_What you need to do_
Every record below must be returned exactly as it was received.

________________

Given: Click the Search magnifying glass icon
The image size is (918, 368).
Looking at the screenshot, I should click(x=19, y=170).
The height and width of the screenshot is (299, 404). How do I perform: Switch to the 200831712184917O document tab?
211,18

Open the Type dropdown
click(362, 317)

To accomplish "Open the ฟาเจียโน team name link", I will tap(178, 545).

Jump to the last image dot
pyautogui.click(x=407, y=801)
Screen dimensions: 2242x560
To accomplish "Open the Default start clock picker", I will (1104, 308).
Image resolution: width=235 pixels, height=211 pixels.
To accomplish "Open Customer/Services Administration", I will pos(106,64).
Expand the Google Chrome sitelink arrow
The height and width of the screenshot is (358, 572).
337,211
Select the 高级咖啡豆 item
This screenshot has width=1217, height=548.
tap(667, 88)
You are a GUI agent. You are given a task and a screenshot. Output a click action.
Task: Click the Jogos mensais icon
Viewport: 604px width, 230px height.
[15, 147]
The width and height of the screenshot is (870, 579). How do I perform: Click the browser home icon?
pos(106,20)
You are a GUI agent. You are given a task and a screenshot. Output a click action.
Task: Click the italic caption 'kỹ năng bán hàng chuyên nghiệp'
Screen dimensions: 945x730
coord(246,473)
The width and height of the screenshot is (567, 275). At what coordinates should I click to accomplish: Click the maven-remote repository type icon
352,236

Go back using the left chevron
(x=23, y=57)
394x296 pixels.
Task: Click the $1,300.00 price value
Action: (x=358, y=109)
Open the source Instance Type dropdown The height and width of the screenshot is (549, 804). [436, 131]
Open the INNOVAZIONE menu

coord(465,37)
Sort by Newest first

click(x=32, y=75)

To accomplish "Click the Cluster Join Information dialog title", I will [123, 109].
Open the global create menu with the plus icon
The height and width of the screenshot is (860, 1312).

________________

_Result_
Given: Click the Search magnifying glass icon
The image size is (918, 368).
Looking at the screenshot, I should click(x=19, y=170).
The height and width of the screenshot is (299, 404). How do I perform: Switch to the 200831712184917O document tab?
211,18

Open the Type dropdown
click(362, 317)

To accomplish "Open the ฟาเจียโน team name link", I will tap(178, 545).

Jump to the last image dot
pyautogui.click(x=407, y=801)
Screen dimensions: 2242x560
To accomplish "Open the Default start clock picker", I will (1104, 308).
Image resolution: width=235 pixels, height=211 pixels.
To accomplish "Open Customer/Services Administration", I will pos(106,64).
Expand the Google Chrome sitelink arrow
The height and width of the screenshot is (358, 572).
337,211
Select the 高级咖啡豆 item
This screenshot has width=1217, height=548.
tap(667, 88)
You are a GUI agent. You are given a task and a screenshot. Output a click action.
Task: Click the Jogos mensais icon
Viewport: 604px width, 230px height.
[15, 147]
The width and height of the screenshot is (870, 579). How do I perform: Click the browser home icon?
pos(106,20)
You are a GUI agent. You are given a task and a screenshot. Output a click action.
Task: Click the italic caption 'kỹ năng bán hàng chuyên nghiệp'
Screen dimensions: 945x730
coord(246,473)
The width and height of the screenshot is (567, 275). At what coordinates should I click to accomplish: Click the maven-remote repository type icon
352,236

Go back using the left chevron
(x=23, y=57)
394x296 pixels.
Task: Click the $1,300.00 price value
Action: (x=358, y=109)
Open the source Instance Type dropdown The height and width of the screenshot is (549, 804). [436, 131]
Open the INNOVAZIONE menu

coord(465,37)
Sort by Newest first

click(x=32, y=75)

To accomplish "Click the Cluster Join Information dialog title", I will [123, 109].
Open the global create menu with the plus icon
The height and width of the screenshot is (860, 1312).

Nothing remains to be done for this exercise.